Schutz vor 100-j. Hochwasser: 32,65 km
Schutz vor 30-j. Hochwasser: 2,7 km (Mettensdorf)
Länge Entlastungsmulde: 8,7 km
Häuser mit Einzelschutz (St. Nikola): 35
Trafostationen mit Notstromaggregaten: 24
Querungsbauwerke über Flutmulde: 12
Absperrbauwerke/Schieberschächte 28
Brücke Wagra mit 28,7 m Spannweite über renaturierte Naarn
Dotationsbauwerk (Fischwanderhilfe) mit vier Wehrfeldern, 1
Fischaufstieg, 1 Kleinfischgerinne, 1 Durchlassbauwerk
76 Pumpwerke mit 253 Pumpen, die 50 m3/sec Wasser pumpen
Gesamter Aushub: 1,75 Mio. m3, das entspricht 175.000
Sattelschlepperfuhren, die gleiche Menge wurde für die
Dammschüttung verwendet.
Anzahl geschützte Gemeinden: 7 (Mauthausen, Naarn,
Mitterkirchen, Baumgartenberg, Saxen, Grein, St. Nikola)

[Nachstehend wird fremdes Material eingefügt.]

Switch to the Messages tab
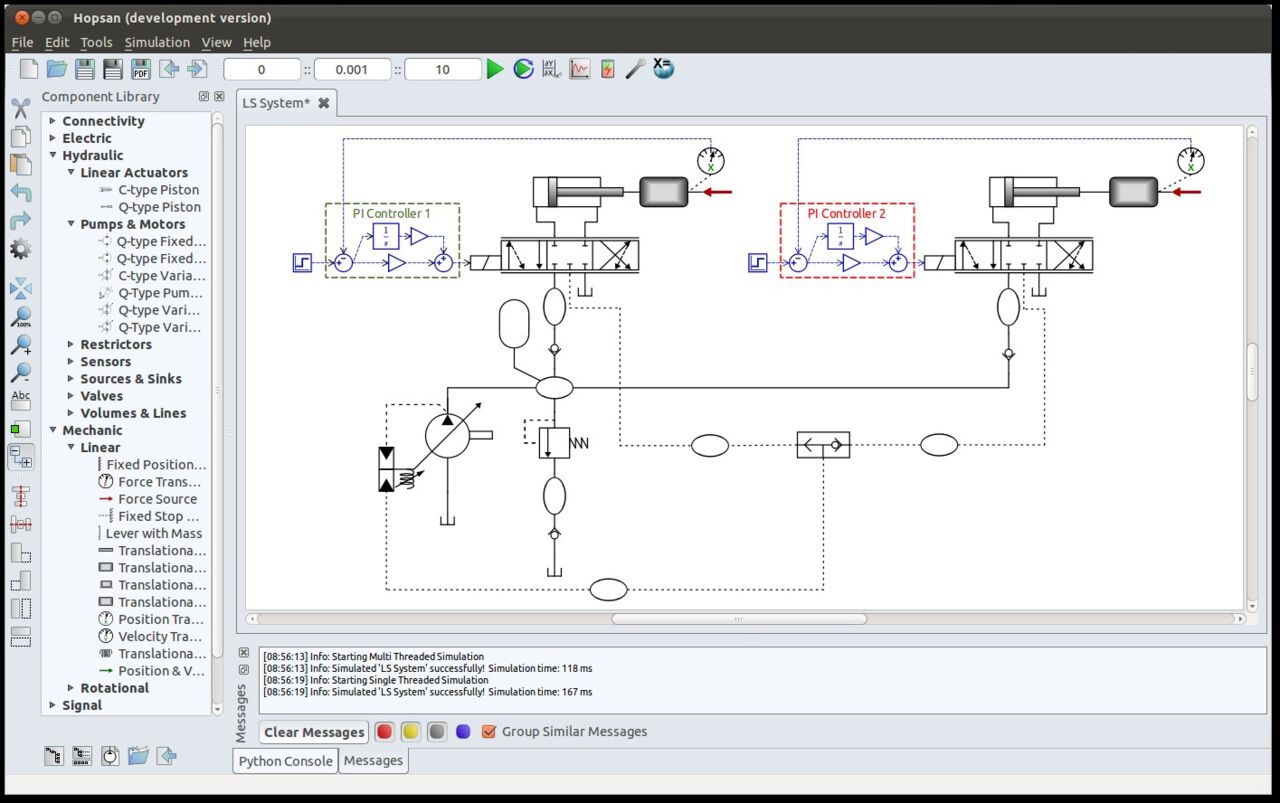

Anzahl geschützte Menschen: > 22.400

Für die Überlaufstrecken wurden 320.000 t Steine verbraucht, 56.000 m3
Beton und 4.100 t Bewehrungsstahl. Für die Untergrunddichtung wurden
36.000 m3 Beton- und Spund(Stahl)wände für die Untergrunddichtung
verarbeitet sowie 70 km Rohre verlegt. 6.300 m2 mobile
Hochwasserschutzwände lagern in zwei Hallen in Mauthausen und
Grein, die jederzeit einsetzbar sind. Die gesamte Steuerung und
Überwachung der Anlage erfolgt in der Betriebszentrale Perg.